The second is the binocular ranging technology, which is similar to our human eyes. If we shoot directly with two cameras, we will get two different plane images, and then mark the same features on the two images. Finally, the depth information is calculated based on the triangulation principle, but the difficulty of binocular ranging is to mark the common feature points of the two images accurately. What does this mean? For example, when we are shopping with our little friend, the little friend is the camera on the left, and we are the camera on the right. The picture we see now is the perspective of walking on the street. At this time, the little friend said, look at the little sister in the red dress in front of us. We should have a deep understanding at this time, although the little friend said It's the little sister in red, but it's still very difficult for us to find this at once. This is a difficulty in our binocular distance measurement. How can we solve this problem?
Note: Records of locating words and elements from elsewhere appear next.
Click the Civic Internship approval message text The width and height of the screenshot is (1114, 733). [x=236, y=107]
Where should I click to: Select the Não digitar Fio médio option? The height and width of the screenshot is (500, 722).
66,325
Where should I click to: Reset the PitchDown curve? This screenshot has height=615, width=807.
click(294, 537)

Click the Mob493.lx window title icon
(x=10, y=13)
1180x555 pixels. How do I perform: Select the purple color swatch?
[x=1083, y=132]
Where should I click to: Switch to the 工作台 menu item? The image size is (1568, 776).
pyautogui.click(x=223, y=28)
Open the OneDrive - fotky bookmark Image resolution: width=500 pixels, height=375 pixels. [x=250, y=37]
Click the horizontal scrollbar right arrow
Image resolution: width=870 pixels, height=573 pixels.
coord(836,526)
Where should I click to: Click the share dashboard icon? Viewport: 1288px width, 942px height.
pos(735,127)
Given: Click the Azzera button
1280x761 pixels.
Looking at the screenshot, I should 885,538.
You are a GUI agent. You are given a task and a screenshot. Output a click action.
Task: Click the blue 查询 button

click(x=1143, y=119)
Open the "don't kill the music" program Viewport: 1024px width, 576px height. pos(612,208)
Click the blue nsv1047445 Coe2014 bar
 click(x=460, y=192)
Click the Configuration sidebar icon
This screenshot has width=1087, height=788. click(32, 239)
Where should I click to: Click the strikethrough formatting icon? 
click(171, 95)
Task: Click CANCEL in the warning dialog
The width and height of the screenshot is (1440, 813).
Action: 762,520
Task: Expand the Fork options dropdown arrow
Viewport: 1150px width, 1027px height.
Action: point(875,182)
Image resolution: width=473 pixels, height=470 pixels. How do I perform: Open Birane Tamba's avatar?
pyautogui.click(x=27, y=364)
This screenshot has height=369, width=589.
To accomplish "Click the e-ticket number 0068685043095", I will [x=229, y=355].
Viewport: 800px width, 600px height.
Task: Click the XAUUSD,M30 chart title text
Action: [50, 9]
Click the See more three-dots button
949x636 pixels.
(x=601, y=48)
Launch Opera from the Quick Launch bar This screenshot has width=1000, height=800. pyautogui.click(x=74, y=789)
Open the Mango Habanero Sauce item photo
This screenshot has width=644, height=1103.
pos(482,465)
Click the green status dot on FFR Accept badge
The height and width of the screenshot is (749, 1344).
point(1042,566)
We can let our little friend take a laser pen, just like his little sister. Now we can find the target immediately. This is what we call 3D structured light technology.

一文带你读懂,人脸识别原理,以及部分手机采用的3D结构光原理

So we can see in the introduction of Apple's or Xiaomi's official website that there is a dot matrix projector and an infrared camera in the bangs. The dot matrix projector projects light points to our faces. The infrared camera directly finds the light points projected on our faces. After finding the light points, the following steps are the same as the binocular distance measurement. Use the principle of triangulation to calculate the depth of a light point Degree information. This is the principle of our 3D structured light, but in apple and Xiaomi's official website, when they show invisible light spots projected on the face, we can find them. Apple and millet have different views. Apple is small dots, while millet is light dots like QR code. What's the difference between them? Apple belongs to speckle structured light, its speckle has certain randomness, so the security will be better, but the corresponding calculation will be larger, and millet belongs to the regular coding structured light, the advantage is that the calculation will be smaller, but compared with the former, the security will be slightly lower.